### EXERCISE DIRECTIONS:
Rewrite the records from the line containing "Select the Background layer thumbnail" through the end of the records, both ends included, changing "padlock" to "lock" and leaving everything else as it is.

(Item coordinate data)
start

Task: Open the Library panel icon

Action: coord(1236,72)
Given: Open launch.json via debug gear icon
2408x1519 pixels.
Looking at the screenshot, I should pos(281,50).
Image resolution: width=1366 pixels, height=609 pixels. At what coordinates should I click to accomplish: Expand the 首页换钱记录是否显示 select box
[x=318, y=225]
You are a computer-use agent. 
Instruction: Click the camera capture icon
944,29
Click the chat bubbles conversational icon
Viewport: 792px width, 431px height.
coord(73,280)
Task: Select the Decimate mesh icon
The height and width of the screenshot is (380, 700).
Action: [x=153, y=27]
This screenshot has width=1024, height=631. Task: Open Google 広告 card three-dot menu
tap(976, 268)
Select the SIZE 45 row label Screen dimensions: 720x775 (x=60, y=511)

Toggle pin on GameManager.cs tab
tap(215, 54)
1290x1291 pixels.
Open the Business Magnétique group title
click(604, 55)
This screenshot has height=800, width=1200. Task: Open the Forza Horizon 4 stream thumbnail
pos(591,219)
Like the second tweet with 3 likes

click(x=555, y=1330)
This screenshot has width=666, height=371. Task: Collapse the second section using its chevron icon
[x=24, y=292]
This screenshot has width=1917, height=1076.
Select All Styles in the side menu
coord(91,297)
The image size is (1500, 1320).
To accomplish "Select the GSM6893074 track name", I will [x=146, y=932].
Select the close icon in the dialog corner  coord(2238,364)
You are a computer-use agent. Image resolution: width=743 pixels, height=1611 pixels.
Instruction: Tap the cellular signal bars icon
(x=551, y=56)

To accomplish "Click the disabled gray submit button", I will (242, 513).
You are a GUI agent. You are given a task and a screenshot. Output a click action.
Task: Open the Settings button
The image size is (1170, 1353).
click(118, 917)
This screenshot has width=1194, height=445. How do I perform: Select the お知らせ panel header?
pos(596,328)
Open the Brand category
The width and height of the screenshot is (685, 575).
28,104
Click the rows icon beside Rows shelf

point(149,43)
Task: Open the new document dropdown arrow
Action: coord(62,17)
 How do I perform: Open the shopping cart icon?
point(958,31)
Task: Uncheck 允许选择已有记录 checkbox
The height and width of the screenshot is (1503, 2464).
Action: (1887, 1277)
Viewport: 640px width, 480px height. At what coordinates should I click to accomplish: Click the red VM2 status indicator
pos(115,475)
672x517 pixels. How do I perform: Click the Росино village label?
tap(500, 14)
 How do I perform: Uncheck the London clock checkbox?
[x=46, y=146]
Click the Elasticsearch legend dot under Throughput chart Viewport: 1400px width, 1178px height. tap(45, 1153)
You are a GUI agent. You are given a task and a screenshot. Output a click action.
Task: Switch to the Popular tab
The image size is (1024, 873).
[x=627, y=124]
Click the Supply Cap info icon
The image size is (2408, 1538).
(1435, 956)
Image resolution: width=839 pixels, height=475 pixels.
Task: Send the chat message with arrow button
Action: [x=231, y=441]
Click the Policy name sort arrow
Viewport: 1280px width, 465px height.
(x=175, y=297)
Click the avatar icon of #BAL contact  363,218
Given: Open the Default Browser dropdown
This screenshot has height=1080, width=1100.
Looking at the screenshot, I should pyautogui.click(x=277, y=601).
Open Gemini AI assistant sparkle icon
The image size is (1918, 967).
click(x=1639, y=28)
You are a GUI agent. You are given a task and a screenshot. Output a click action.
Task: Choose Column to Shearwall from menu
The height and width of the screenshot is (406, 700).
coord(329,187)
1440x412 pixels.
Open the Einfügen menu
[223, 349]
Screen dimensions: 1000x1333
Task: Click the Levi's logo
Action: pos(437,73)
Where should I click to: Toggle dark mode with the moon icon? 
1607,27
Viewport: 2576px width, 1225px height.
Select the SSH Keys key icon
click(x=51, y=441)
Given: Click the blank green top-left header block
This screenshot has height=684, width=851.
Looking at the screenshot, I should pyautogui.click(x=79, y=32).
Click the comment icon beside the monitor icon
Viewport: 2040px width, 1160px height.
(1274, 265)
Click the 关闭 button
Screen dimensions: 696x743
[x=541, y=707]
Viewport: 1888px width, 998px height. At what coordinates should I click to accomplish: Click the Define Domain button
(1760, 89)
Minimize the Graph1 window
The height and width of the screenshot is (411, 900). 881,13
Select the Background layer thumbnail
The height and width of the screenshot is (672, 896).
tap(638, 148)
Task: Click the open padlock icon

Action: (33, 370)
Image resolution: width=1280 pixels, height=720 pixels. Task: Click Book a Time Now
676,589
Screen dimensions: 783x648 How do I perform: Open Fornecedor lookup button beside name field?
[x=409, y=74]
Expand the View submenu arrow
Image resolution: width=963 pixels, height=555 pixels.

end

### OUTPUT FOR THIS EXERCISE:
Select the Background layer thumbnail
The height and width of the screenshot is (672, 896).
tap(638, 148)
Task: Click the open lock icon

Action: (33, 370)
Image resolution: width=1280 pixels, height=720 pixels. Task: Click Book a Time Now
676,589
Screen dimensions: 783x648 How do I perform: Open Fornecedor lookup button beside name field?
[x=409, y=74]
Expand the View submenu arrow
Image resolution: width=963 pixels, height=555 pixels.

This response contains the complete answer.